Fragmento del texto:
★ ★ ★ ★ ★ ★ ★

No están todos los que son, ni son todos los que están.
Cálculos de la Dirección de Desarrollo Social y Asignaciones Familiares (DESAF) demostraron que casi el 50 por ciento del dinero destinado en 1999 al régimen no contributivo de la CCSS no llegaba a la población que lo necesitaba.
Según el viceministro de Trabajo, Luis Carlos Hernández, de ese segmento cerca de un 20 por ciento corresponde a personas que están en el límite de la pobreza (unos 12.000 beneficiarios).
El resto cerca de 15.600 personas aparentemente están recibiendo una pensión que no merecen, pues su condición socioeconómica supera los límites definidos.
Mientras, unas 25.000 personas ancianas viven en condiciones de pobreza y no reciben una pensión.
Las cifras se derivan de la Encuesta de Hogares de 1999.
En la actualidad, el régimen no contributivo de la Caja invierte ¢72 millones anuales en pensiones para 60.000 personas de escasos recursos.
Aquella revisión se da por cuanto el Gobierno pretende que al menos el 90 por ciento de estas personas reciban asistencia antes del 2002.
Todos estos datos fueron aportados ayer por el viceministro Hernández, durante su comparecencia ante la comisión parlamentaria de control de ingreso y gasto público.
Más controles
Este ejemplo sirvió de base para que el viceministro y director de DESAF también propusiera cambios en los controles que se ejercen sobre los Fondos de Asignaciones Familiares.
En el caso de los recursos que se destinan al régimen no contributivo de la Caja Costarricense de Seguro Social, ya las autoridades están trabajando en la revisión de los expedientes, a fin de depurar la lista de personas que sí se merecen el subsidio de ¢10.000 mensuales.
Hasta el momento, unas 2.000 pensiones ya fueron reasignadas a otras personas.
Para el resto de los recursos, DESAF ya implementó un nuevo sistema de información gerencial que detalla en qué se invierten los fondos en cada uno de los programas de asistencia social que subsidia.
No obstante, el mismo Luis Carlos Hernández reconoció que no siempre se puede obtener esta información, porque "existe una imposibilidad legal para obligar a las instituciones a rendir cuentas sobre el destino de los recursos".
El diputado socialcristiano Ovidio Pacheco aseguró que ya existe al menos un proyecto para concederle más potestades a la DESAF.
Mientras tanto, y siguiendo la línea de controles en la asignación de los dineros, la Dirección ya suspendió la entrega de recursos en dos programas.
Se trata de los proyectos de acueductos rurales que maneja el Instituto Costarricense de Acueductos y Alcantarillados y el programa de asistencia a jóvenes emprendedores del Movimiento Nacional de Juventudes.
En ambos casos no se trata de "anomalías", sino de procedimientos incorrectos en el cumplimiento de los procesos autorizados por DESAF.

★ ★ ★ ★ ★ ★ ★

Ítems almacenados del conjunto de datos:
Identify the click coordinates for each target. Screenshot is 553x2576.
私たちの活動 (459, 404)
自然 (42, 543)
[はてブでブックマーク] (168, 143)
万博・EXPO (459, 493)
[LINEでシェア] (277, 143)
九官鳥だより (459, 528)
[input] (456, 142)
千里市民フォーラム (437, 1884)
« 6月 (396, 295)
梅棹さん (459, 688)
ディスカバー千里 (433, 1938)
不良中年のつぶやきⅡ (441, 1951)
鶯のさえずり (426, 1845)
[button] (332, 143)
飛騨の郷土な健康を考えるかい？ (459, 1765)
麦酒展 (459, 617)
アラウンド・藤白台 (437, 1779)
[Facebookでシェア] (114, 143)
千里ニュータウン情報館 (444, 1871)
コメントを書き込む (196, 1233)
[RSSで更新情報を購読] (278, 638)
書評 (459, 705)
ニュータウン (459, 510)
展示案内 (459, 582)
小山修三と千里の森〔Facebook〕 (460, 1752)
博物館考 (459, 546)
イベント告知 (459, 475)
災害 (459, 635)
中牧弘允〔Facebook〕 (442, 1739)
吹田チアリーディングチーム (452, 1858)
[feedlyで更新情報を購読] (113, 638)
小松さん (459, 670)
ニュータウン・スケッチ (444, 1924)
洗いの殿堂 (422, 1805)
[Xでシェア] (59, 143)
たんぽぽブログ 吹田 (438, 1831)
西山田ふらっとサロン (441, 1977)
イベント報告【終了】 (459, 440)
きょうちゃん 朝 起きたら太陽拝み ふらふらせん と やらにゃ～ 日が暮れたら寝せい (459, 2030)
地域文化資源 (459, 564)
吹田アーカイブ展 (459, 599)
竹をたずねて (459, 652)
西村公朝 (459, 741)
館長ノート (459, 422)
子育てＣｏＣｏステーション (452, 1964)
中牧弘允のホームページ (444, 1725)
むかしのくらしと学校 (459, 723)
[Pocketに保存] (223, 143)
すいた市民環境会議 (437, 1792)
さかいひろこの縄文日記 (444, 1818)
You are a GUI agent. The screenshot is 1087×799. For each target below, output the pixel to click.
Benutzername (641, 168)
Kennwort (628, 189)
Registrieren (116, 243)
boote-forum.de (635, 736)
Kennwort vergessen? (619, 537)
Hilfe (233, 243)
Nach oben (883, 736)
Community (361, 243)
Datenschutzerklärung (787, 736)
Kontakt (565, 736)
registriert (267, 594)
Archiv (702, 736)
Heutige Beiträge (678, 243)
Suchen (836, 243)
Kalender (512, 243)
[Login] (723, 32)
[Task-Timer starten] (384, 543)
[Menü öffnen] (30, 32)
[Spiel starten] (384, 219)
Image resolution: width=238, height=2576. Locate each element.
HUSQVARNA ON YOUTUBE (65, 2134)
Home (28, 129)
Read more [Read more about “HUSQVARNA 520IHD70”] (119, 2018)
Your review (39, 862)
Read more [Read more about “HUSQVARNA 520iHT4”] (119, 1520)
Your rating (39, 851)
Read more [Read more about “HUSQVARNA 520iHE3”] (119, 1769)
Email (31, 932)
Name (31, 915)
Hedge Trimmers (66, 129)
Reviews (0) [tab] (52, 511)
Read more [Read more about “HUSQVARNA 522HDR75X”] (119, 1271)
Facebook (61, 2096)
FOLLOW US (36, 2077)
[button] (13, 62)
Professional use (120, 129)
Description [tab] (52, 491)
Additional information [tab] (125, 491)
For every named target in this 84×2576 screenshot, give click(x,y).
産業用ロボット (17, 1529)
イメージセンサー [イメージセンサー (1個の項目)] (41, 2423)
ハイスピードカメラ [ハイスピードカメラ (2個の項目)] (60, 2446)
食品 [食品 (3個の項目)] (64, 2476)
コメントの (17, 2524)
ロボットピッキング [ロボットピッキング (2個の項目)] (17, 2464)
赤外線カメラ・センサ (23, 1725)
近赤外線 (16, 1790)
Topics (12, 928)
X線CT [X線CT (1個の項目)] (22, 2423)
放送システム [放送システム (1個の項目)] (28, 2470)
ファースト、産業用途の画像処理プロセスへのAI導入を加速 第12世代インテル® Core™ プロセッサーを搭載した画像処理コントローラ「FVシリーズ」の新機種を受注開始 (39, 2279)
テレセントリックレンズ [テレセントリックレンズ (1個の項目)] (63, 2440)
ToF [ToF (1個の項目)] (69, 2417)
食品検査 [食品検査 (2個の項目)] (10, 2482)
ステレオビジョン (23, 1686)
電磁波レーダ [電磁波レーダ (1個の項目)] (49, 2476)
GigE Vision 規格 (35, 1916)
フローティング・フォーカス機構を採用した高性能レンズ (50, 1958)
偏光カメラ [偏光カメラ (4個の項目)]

★ ★ ★ ★ ★ ★ ★

Enunciado: Reemplaza "beneficiarios" por "pensionados" en el fragmento de la nota sobre las pensiones del régimen no contributivo que comienza en las palabras "No están todos" y termina después de "los límites definidos.", y escribe ese fragmento completo.

Respuesta:
No están todos los que son, ni son todos los que están.
Cálculos de la Dirección de Desarrollo Social y Asignaciones Familiares (DESAF) demostraron que casi el 50 por ciento del dinero destinado en 1999 al régimen no contributivo de la CCSS no llegaba a la población que lo necesitaba.
Según el viceministro de Trabajo, Luis Carlos Hernández, de ese segmento cerca de un 20 por ciento corresponde a personas que están en el límite de la pobreza (unos 12.000 pensionados).
El resto cerca de 15.600 personas aparentemente están recibiendo una pensión que no merecen, pues su condición socioeconómica supera los límites definidos.